◆ **WORK TO COMPLETE**:
For the listing below, how many lines contain the word "width"? Answer with only that figure.

━━ STUDY MATERIAL

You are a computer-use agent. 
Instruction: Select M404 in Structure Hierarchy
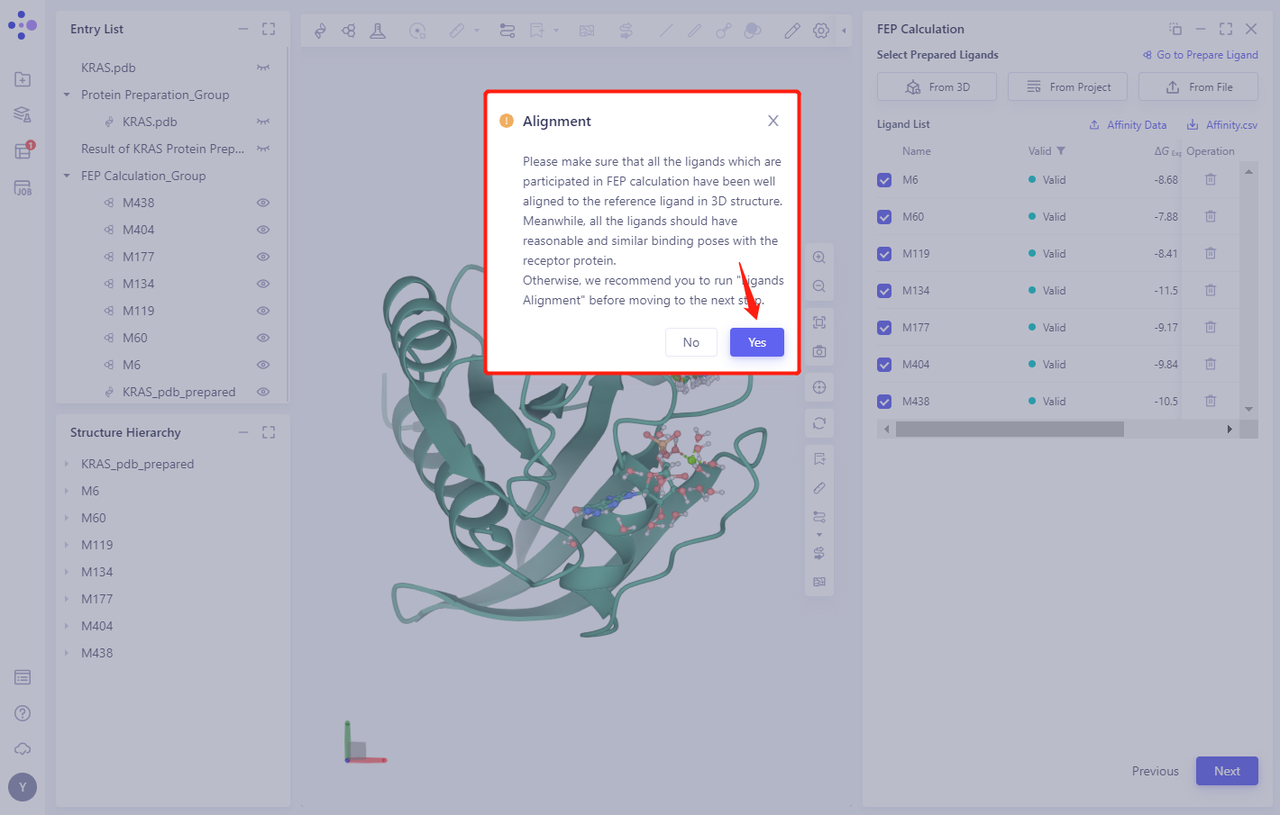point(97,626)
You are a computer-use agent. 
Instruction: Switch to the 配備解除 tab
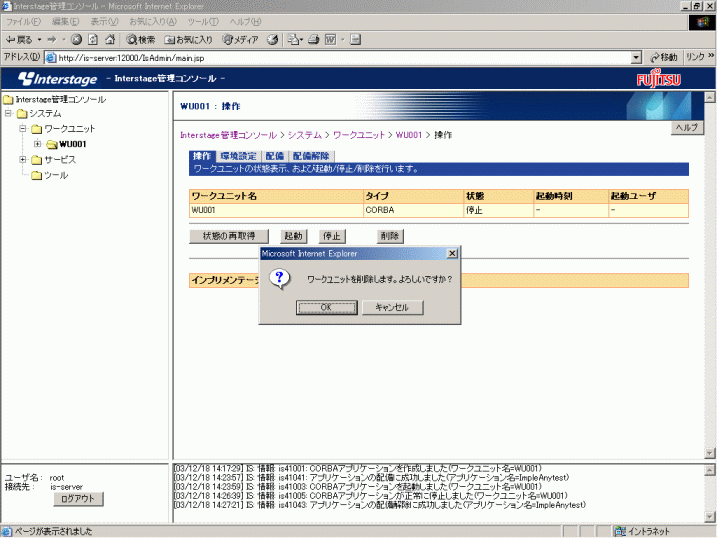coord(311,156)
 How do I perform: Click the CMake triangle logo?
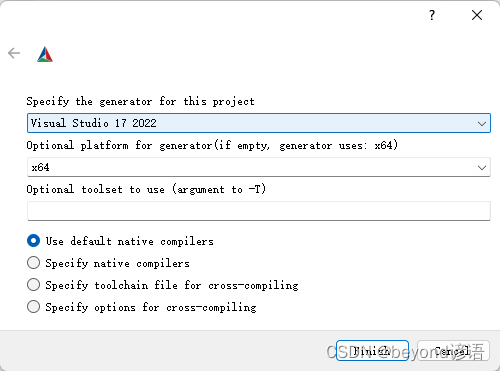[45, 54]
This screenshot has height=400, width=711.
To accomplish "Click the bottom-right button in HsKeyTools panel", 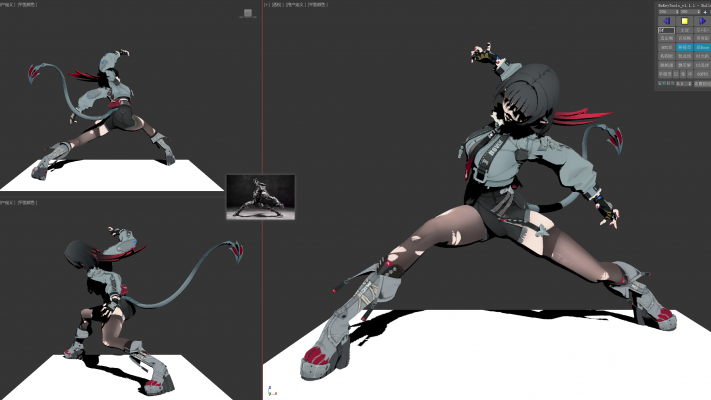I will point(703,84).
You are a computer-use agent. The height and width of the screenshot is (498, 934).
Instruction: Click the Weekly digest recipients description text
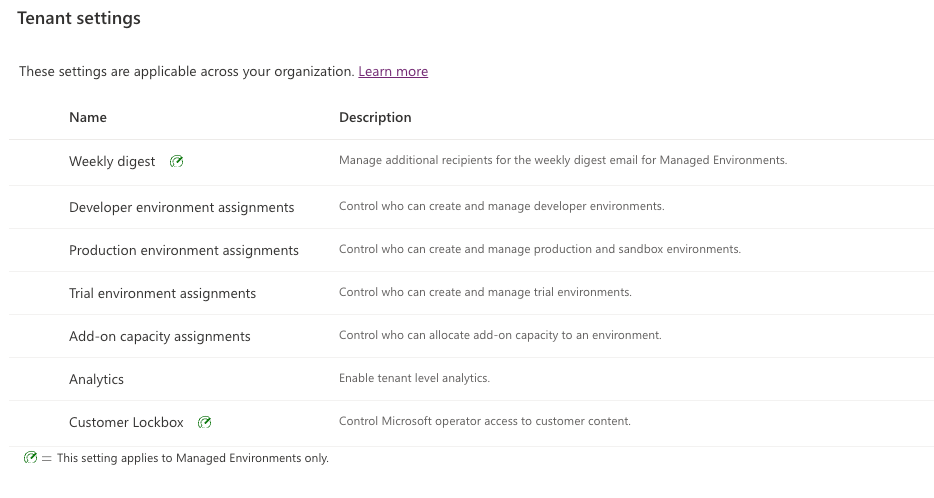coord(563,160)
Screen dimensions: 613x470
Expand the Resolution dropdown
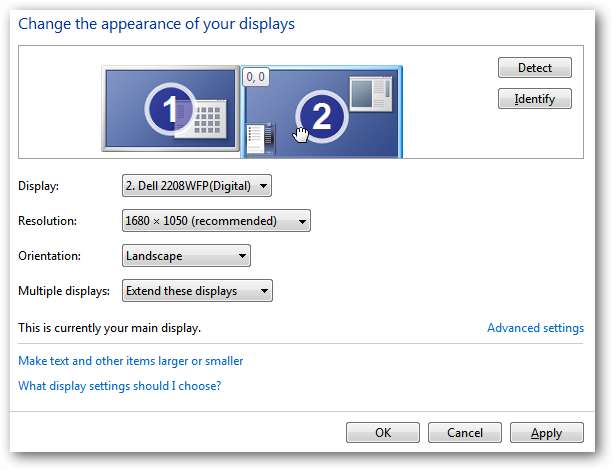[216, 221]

━━━━
━━ STUDY MATERIAL

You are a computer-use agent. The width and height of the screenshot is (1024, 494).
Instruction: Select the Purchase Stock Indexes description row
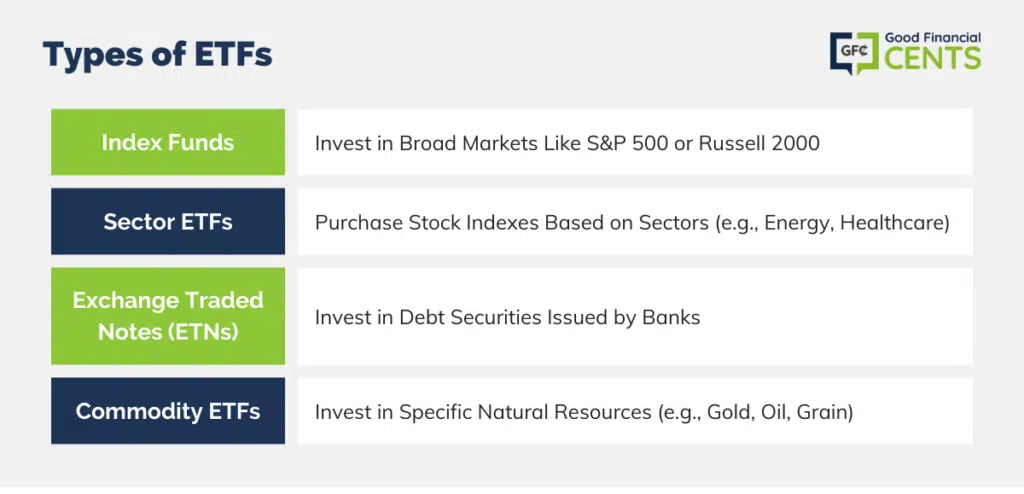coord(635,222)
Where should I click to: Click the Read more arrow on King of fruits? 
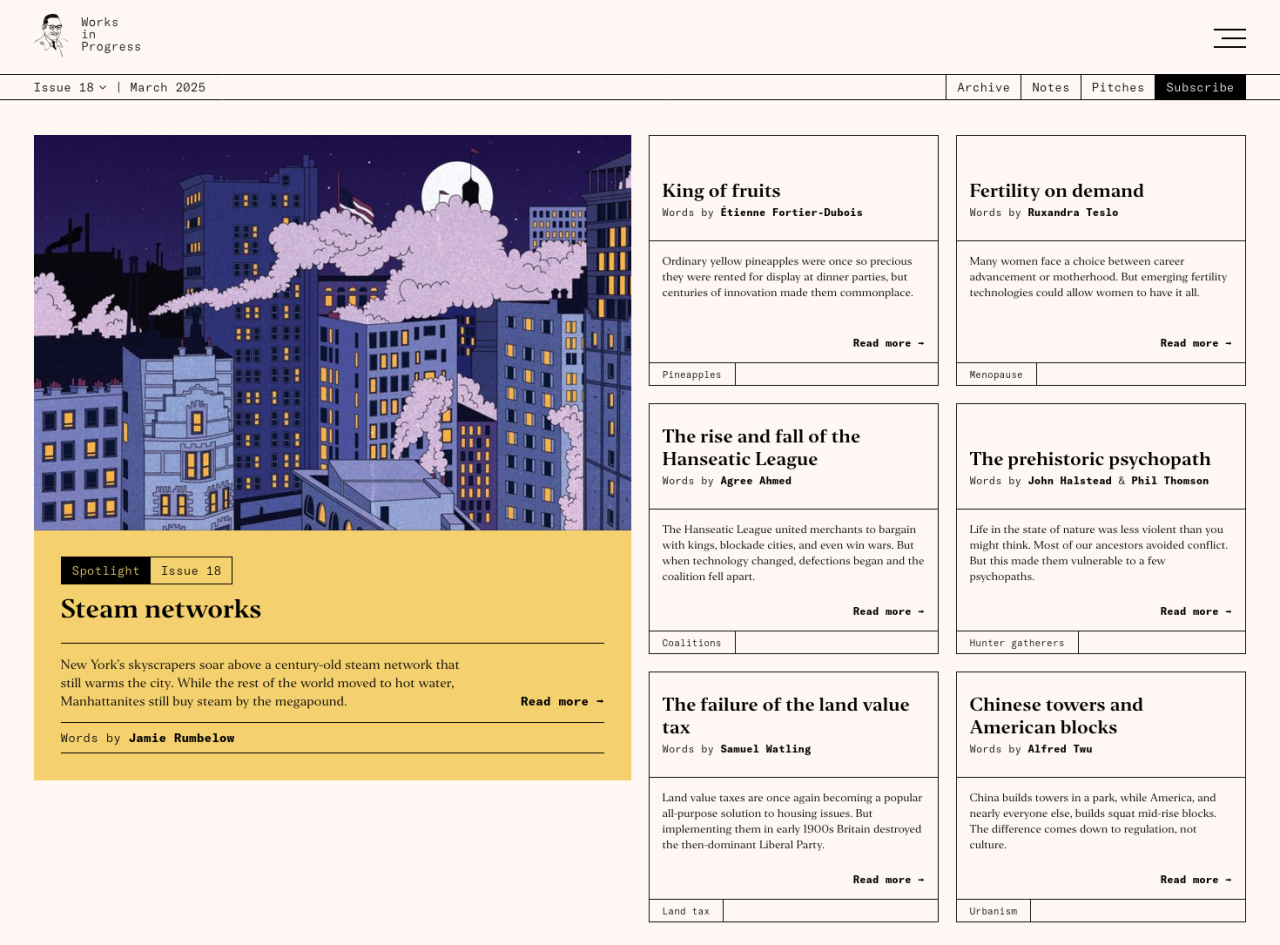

━━━━

◆ **ANSWER TO THE PROBLEM**:
3